Europa wird leben, wenn es als Europa zu leben gewillt ist. Die ins Gigantische gesteigerte Maginot-Psychose des politischen Westens aber ist Ausdruck einer Lebensschwäche, die aus Furcht die deutsche Reaktivierung verneint, obgleich nur diese ein Gesamteuropa ermöglichen könnte.
Meine Damen und Herren! Da keine weiteren Wortmeldungen vorliegen, schließe ich die Aussprache in der ersten Beratung des vorliegenden Gesetzentwurfs.
Der Abgeordnete Leuchtgens hat sich zu einer persönlichen Bemerkung gemäß § 84 der Geschäftsordnung nach Schluß der Beratung gemeldet. Ich mache darauf aufmerksam, daß bei persönlichen Bemerkungen lediglich zu persönlichen Angriffen oder Berichtigungen gesprochen werden darf. Redezeit 5 Minuten. Bitte, Herr Abgeordneter Leuchtgens!
Rede von: Unbekanntinfo_outline
Herr Abgeordneter Dr. Dorls hat soeben seine Erklärung im Namen der National-Demokratischen Partei Hessens abgegeben. Dazu ist er nicht berechtigt.
Die National-Demokratische Partei ist ein Bestandteil der Deutschen Reichspartei. Was Herr Doris meinte, ist eine Absplitterung, die Herr Priester vor- genommen hat, und im Namen des Herrn Priester hat Herr Doris diese Erklärung abgegeben.
Ich darf dem Hause mitteilen, daß bei dem Landgericht Wiesbaden eine Klage unsererseits schwebt, daß der Herr Priester den Namen „National-Demokratische Partei" zu Unrecht gebraucht. Herr Dr. Doris war deshalb nicht berechtigt, im Namen der National-Demokratischen Partei zu sprechen.
Meine Damen und Herren! Gemäß § 88 der Geschäftsordnung habe ich Ihnen folgende Vereinbarung des Ältestenrates zu unterbreiten: Die
zweite Beratung
des Gesetzentwurfs, die bereits auf der heutigen Tagesordnung steht, soll ohne neue Debatte stattfinden. Anschließend soll der Gesetzentwurf an den Ausschuß für das Besatzungsstatut und auswärtige Angelegenheiten überwiesen werden. Ich erbitte die Zustimmung des Hauses dazu. — Ich höre keinen Widerspruch. Es ist demgemäß beschlossen.
Ich rufe demnach nach Drucksache Nr. 984 auf: Wer für Art. I, Art. II und Art. III ist, den bitte ich; die Hand zu erheben. — Danke! Ich bitte um die Gegenprobe. — Das erste war die Mehrheit.
Ich rufe weiter auf: Wer für die Überschrift und die Einleitung ist, den bitte ich ebenfalls, die Hand l zu erheben. — Danke! Ich bitte um die Gegenprobe. — Das erste war die Mehrheit.
Damit ist das Gesetz in zweiter Beratung angenommen.

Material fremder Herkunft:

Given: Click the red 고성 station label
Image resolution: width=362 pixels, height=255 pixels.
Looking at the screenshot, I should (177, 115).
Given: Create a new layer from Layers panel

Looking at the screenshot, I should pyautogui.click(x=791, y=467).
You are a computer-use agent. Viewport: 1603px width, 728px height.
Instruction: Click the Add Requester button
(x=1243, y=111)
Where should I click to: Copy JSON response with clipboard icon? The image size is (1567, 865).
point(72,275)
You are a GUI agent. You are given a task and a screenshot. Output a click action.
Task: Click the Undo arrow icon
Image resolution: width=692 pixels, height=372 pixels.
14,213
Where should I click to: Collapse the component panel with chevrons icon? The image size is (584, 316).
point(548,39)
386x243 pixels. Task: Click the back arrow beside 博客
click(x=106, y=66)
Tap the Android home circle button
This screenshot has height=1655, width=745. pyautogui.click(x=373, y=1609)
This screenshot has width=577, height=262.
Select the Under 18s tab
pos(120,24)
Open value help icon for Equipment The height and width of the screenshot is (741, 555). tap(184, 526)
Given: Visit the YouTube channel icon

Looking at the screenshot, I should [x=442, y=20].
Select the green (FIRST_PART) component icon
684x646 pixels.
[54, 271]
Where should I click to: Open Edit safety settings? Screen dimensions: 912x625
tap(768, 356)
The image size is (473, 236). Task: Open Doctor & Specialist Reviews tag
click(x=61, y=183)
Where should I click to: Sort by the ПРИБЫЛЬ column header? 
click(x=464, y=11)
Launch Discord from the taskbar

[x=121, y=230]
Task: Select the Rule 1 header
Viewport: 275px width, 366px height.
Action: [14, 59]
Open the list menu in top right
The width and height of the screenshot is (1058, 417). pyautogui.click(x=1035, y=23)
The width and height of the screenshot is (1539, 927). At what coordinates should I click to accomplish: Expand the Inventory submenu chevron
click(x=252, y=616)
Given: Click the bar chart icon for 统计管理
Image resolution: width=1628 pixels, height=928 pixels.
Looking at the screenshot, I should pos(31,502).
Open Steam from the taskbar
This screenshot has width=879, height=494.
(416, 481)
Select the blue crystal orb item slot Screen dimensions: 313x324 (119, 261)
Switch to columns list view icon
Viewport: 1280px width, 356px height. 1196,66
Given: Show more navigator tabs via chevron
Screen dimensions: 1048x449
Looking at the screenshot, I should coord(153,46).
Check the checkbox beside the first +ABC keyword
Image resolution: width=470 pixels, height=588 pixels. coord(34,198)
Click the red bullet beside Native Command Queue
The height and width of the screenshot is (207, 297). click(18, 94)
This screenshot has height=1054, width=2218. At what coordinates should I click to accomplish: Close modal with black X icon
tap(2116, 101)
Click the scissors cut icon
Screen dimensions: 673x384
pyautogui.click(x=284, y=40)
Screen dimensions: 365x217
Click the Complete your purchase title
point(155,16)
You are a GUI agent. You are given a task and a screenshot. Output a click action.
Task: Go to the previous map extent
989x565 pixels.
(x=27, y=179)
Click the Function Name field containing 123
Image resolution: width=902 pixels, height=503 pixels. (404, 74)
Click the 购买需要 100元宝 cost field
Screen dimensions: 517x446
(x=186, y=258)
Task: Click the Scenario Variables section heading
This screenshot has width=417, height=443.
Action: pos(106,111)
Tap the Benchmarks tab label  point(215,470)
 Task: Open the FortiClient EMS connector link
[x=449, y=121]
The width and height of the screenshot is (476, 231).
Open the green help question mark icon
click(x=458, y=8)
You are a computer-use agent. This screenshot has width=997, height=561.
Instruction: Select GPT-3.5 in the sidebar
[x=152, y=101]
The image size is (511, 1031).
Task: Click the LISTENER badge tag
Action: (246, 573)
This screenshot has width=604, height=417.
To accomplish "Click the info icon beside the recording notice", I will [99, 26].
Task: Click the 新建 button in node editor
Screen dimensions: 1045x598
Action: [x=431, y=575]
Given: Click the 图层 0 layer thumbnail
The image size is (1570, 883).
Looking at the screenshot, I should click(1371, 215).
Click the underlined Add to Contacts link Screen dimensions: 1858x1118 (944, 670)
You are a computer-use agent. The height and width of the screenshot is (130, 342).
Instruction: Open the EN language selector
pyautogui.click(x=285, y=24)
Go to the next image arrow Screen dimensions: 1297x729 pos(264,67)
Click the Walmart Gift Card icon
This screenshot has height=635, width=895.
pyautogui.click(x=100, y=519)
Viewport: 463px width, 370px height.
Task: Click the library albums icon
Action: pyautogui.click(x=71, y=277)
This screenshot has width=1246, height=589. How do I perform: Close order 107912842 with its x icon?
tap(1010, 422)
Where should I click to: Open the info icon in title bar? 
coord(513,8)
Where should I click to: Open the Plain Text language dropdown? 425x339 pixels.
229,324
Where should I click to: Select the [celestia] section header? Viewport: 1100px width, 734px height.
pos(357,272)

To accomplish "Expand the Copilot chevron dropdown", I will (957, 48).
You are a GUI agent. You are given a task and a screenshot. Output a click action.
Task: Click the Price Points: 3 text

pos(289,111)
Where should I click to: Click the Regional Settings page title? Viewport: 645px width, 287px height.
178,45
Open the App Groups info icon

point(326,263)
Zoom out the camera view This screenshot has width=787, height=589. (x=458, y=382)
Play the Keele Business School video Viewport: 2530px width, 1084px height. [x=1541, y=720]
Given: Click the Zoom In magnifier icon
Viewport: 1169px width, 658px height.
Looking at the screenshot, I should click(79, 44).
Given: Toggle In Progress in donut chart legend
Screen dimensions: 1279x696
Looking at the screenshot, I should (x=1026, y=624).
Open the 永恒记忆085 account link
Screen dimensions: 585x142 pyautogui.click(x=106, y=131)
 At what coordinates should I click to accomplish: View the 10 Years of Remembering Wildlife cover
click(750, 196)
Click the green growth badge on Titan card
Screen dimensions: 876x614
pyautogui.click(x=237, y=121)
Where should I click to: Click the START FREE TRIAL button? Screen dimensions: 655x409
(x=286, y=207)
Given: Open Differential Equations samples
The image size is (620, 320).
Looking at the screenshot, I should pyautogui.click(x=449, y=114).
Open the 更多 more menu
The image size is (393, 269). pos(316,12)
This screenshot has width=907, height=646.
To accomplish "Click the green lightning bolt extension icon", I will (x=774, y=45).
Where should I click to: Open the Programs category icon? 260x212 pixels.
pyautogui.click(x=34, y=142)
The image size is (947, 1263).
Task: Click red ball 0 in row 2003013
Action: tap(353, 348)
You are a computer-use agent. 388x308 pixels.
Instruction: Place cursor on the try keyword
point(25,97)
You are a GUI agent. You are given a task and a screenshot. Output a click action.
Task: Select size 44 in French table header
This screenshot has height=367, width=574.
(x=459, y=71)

Ich darf das Einverständnis des Hauses feststellen, daß das Gesetz nunmehr dem Ausschuß für das Besatzungsstatut und auswärtige Angelegenheiten überwiesen worden ist.
Die Sitzung des Ausschusses für das Besatzungsstatut und auswärtige Angelegenheiten findet nach einer Mitteilung des Herrn Vorsitzenden dieses Ausschusses morgen früh um 9 Uhr statt.
Im Einverständnis mit den Herrn Antragstellern vom Zentrum gilt gleichzeitig der von der Frau Abgeordneten Wessel vorhin vorgetragene Antrag als dem Ausschuß für das Besatzungsstatut und auswärtige Angelegenheiten überwiesen.
Meine Damen und Herren, wir sind damit am Ende der Tagesordnung.
Ich berufe die nächste Sitzung, die 69. Sitzung des Deutschen Bundestages, auf Donnerstag, den 15. Juni, vormittags 9 Uhr ein.
Ich schließe die 68. Sitzung des Deutschen Bundestages.